Dans son ouvrage « Un lit pour deux », le sociologue Jean-Claude Kauffmann avance même qu’adopter une chambre à part peut sauver un couple. Une fois évacuée l’idée que le lit est perçu comme le sacro-saint espace du couple, le système peut s’avérer bénéfique, tant que le couple veille à ne pas démissionner de son rôle de conjoint et repense les moments d’intimité. « Même si avant d’en arriver au stade de la chambre séparée, il y a tout un arsenal d’étapes. Ça va des bouchons d’oreilles à un lit plus grand ou encore de faire couette à part, chacun enroulé dans son cocon. »
Fini le romantisme ?
On assiste à une forme de rationalisation du couple. Toutes les considérations romantiques, tous ces petits gestes que l’on s’est longtemps imposés pour démontrer son amour sont aujourd’hui devenus désuets, le féminisme est passé par là et notre santé mentale semble prendre le pas sur ces petits rituels autrefois considérés comme des indicateurs de la bonne santé de notre couple.

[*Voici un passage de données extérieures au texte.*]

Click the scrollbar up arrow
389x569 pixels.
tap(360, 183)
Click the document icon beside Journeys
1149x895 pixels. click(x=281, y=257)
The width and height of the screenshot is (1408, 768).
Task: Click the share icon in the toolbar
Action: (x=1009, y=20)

C’est ce que nous raconte une patiente d’un sexologue bruxellois : « Nous avons pris l’habitude de dormir chacun de notre côté. Cela s’est installé insidieusement. Mais au final, dois-je vraiment culpabiliser pour cela ? Il dort mieux, je dors mieux, et évidemment nous retrouvons toute notre intimité durant les week-ends les vacances, les séjours à l’étranger, ou à n’importe quel moment si l’envie nous en prend… Il a juste fallu veiller à aménager quelque peu notre intimité pour ne pas perdre de vue complètement le contact charnel, que je continue de voir comme une forme de communication non verbale et qui est importante dans notre couple… Mais au final je n’ai pas l’impression que nous sommes un couple en moins bonne santé que les couples d’amis qui nous entourent… »

Goedele Liekens, célèbre sexologue flamande et son ‘Goedele’ magazine – BELGA
Et c’est assez vrai, la célèbre sexologue flamande Goedele Liekens, une ancienne Miss Belgique devenue animatrice de sa propre émission sur le sexe et autrice de nombreux bestsellers sur le sujet nous explique : « Cette pratique est plus courante qu’on l’imagine. On parle presque d’une couple sur quatre dans notre pays. Mais les couples n’en parlent pas, car c’est un sujet tabou ».
Celle qui a vu passer pas mal de couples au fil de sa carrière de sexologue relativise. « Certains magazines ont appelé cette tendance le “sleep divorce” (traduisez : le divorce du sommeil), mais pour moi, il n’en est rien. Pour ces nombreux couples, dormir seul permet précisément de réduire les contrariétés et les tensions qui peuvent émerger entre les partenaires. Ils se réveillent reposés, sans que l’autre ait perturbé leur rythme de sommeil. C’est aussi la solution idéale pour les couples qui ne sont pas « techniquement » compatibles quand on parle de sommeil (type de literie, température de la chambre, épaisseur de la couette, bruit, obscurité …). Faire lit à part peut même réconcilier deux conjoints, car un sommeil de qualité a un impact bénéfique sur l’humeur. Se blottir l’un contre l’autre le soir, se faire des câlins, discuter, regarder un film sont autant de moments intimes tout aussi valables. Après tout, l’intimité et l’érotisme ne nécessitent pas forcément de passer toute la nuit ensemble ».